I will take a closer look later, but I think it would help if there was more scoping metadata at the top of this issue. There is a lot of info in the orphanet XML files. As Peter says, some of this already captured as d2p associations, no need to do this twice.

It looks like the focus here is on g2d? Note these are also ingested in the HPO site and also in Exomiser

@RichardBruskiewich regarding lossiness, we should preserve the original predicate in original_predicate, and the other info can be captured in qualifiers.
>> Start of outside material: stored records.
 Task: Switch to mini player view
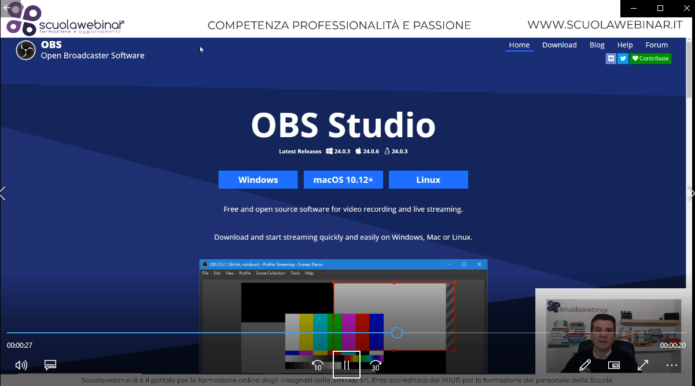pos(614,365)
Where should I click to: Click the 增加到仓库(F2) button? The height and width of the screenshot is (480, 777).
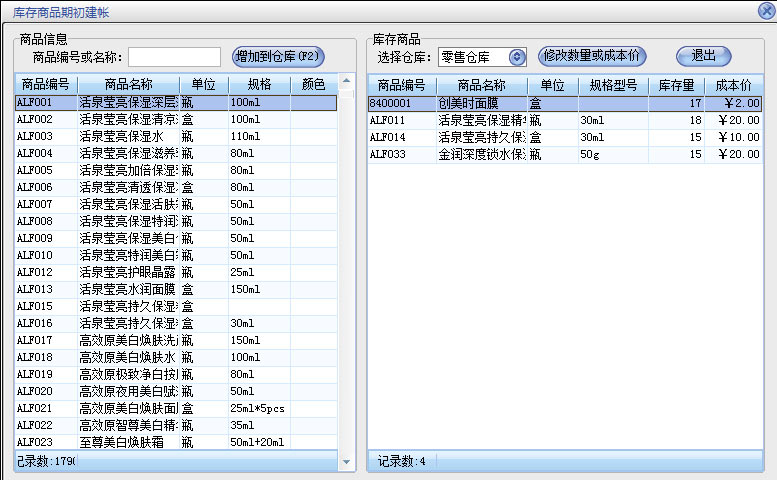pos(279,56)
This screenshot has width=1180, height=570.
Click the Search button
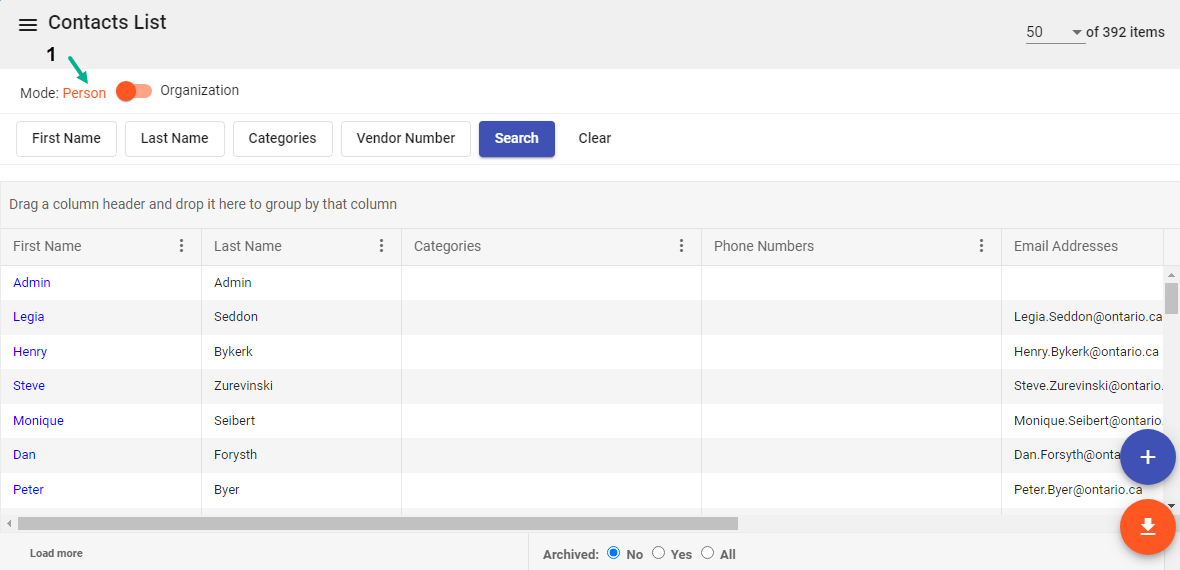[x=516, y=139]
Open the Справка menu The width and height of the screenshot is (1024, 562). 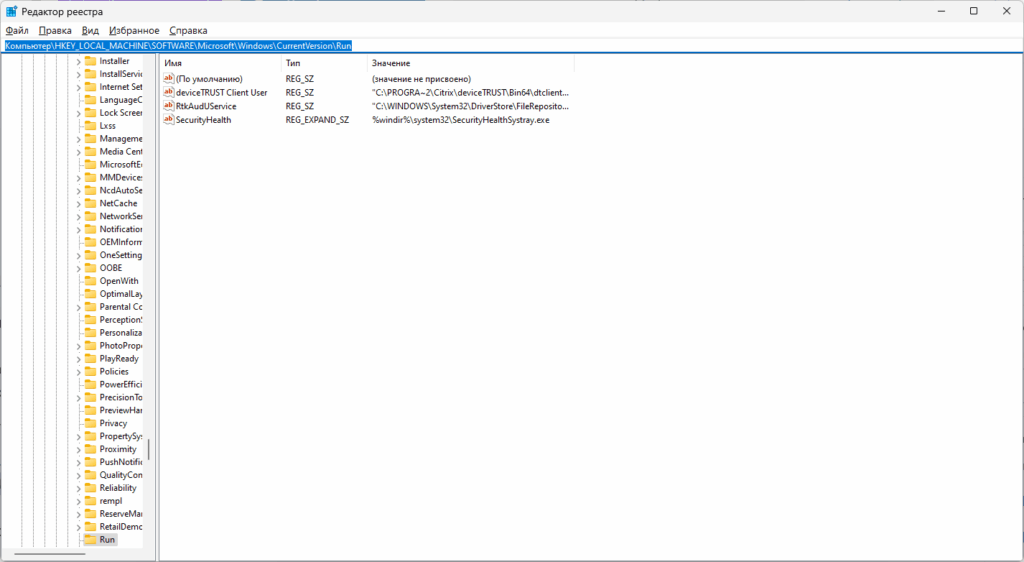(x=188, y=31)
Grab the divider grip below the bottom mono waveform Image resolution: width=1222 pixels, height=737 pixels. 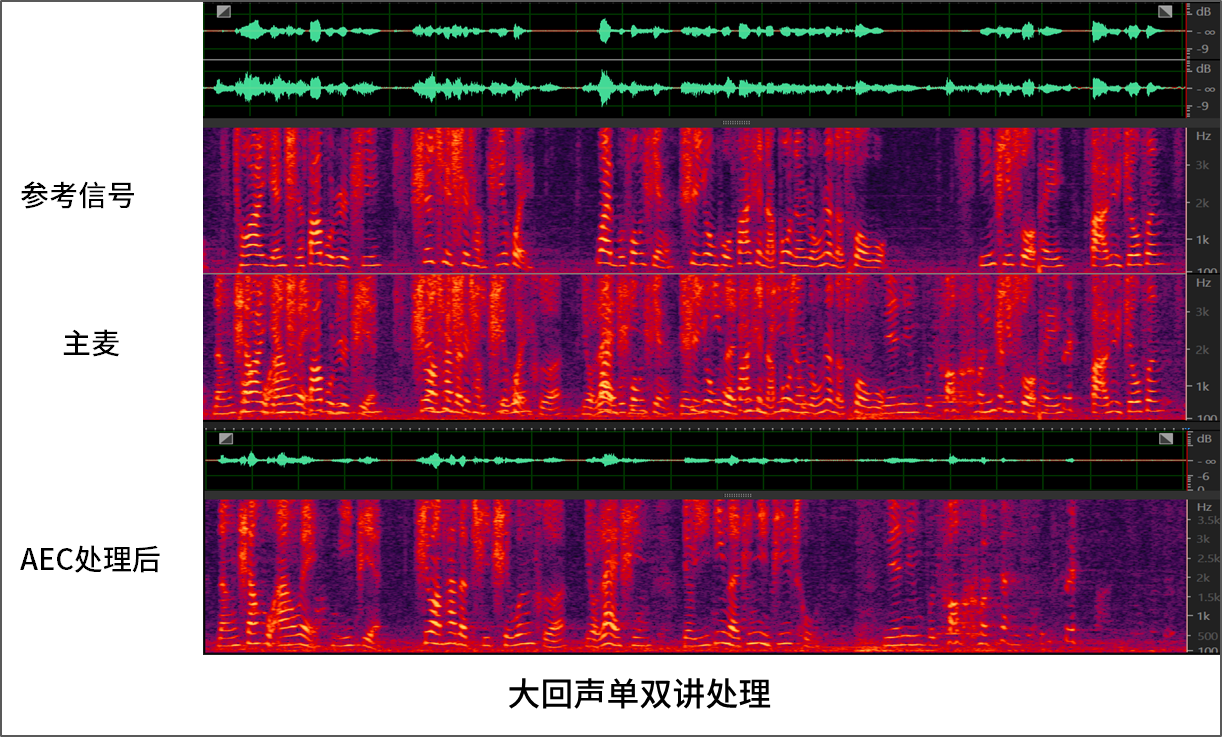tap(737, 495)
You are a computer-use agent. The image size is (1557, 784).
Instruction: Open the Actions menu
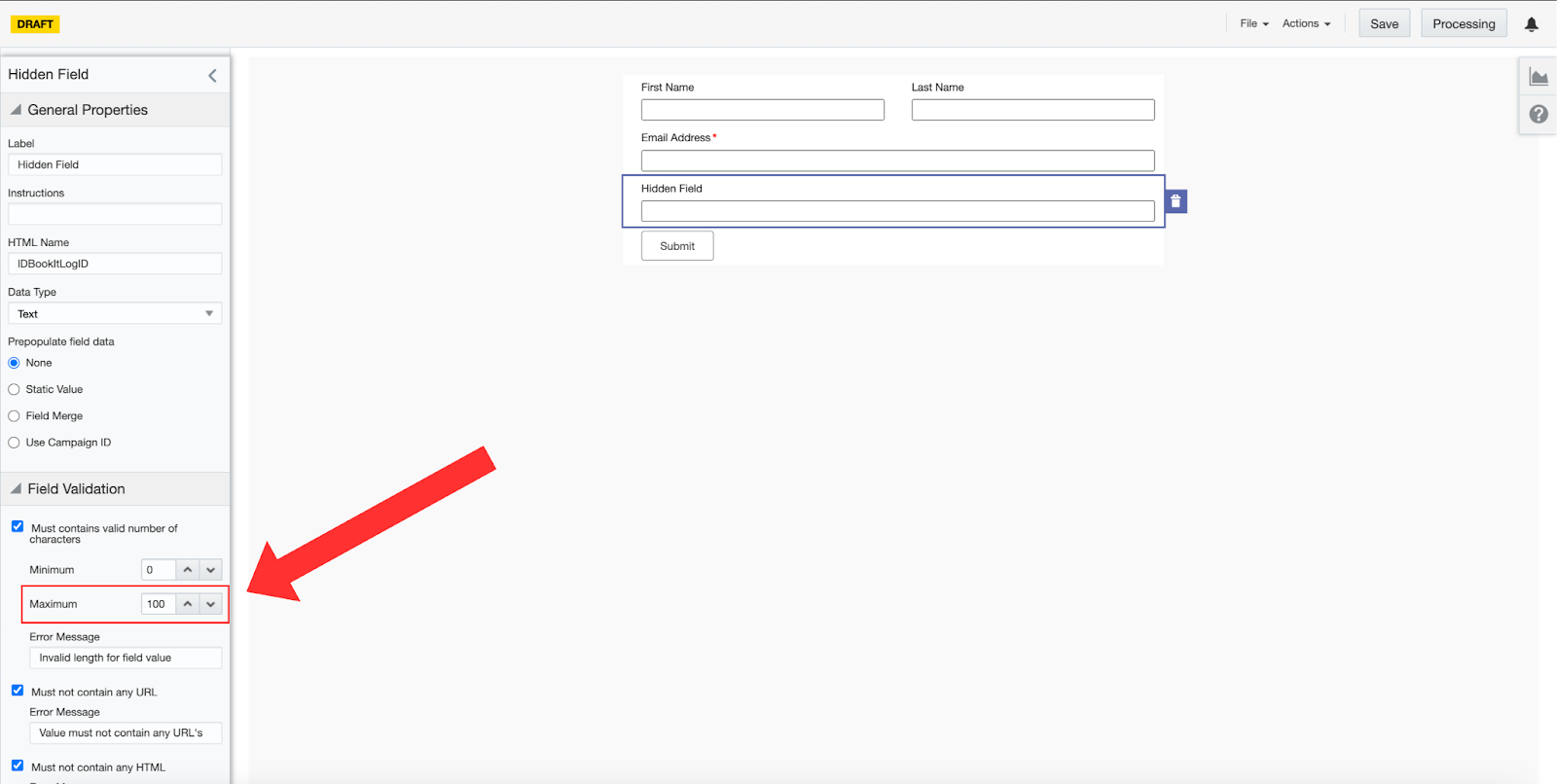[x=1306, y=23]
RichardBruskiewich commented 1 year ago

@cmungall good point about original_predicate. I'm not sure we're yet making a habit of doing that. @kevinschaper might wish to check.

That said, part of my point above was whether or not there are more precise Biolink predicates mapping onto some of the original Orphanet predicates above?

kevinschaper commented 1 year ago

We haven't done original_predicate anywhere yet. I'm not sure if we have other ingests with a proper CURIE predicate that we can capture, but it looks like we can here. To make sure that detail doesn't get lost, I added it to our proof of concept ingest.

kevinschaper commented 1 year ago

Sorry for not replying earlier @pnrobinson. Assuming we do want to bring in g2d edges from Orphanet, would it make sense to produce some kind of tsv output of their g2d content from your pipeline so that we don't need to touch the original xml? I think especially having the predicate mapping occur in just one piece of code would be ideal.

sagehrke commented 1 year ago

We will talk about this in a data call in January 2023.

kevinschaper commented 5 months ago

We bring in Orphanet via the HPOA pipeline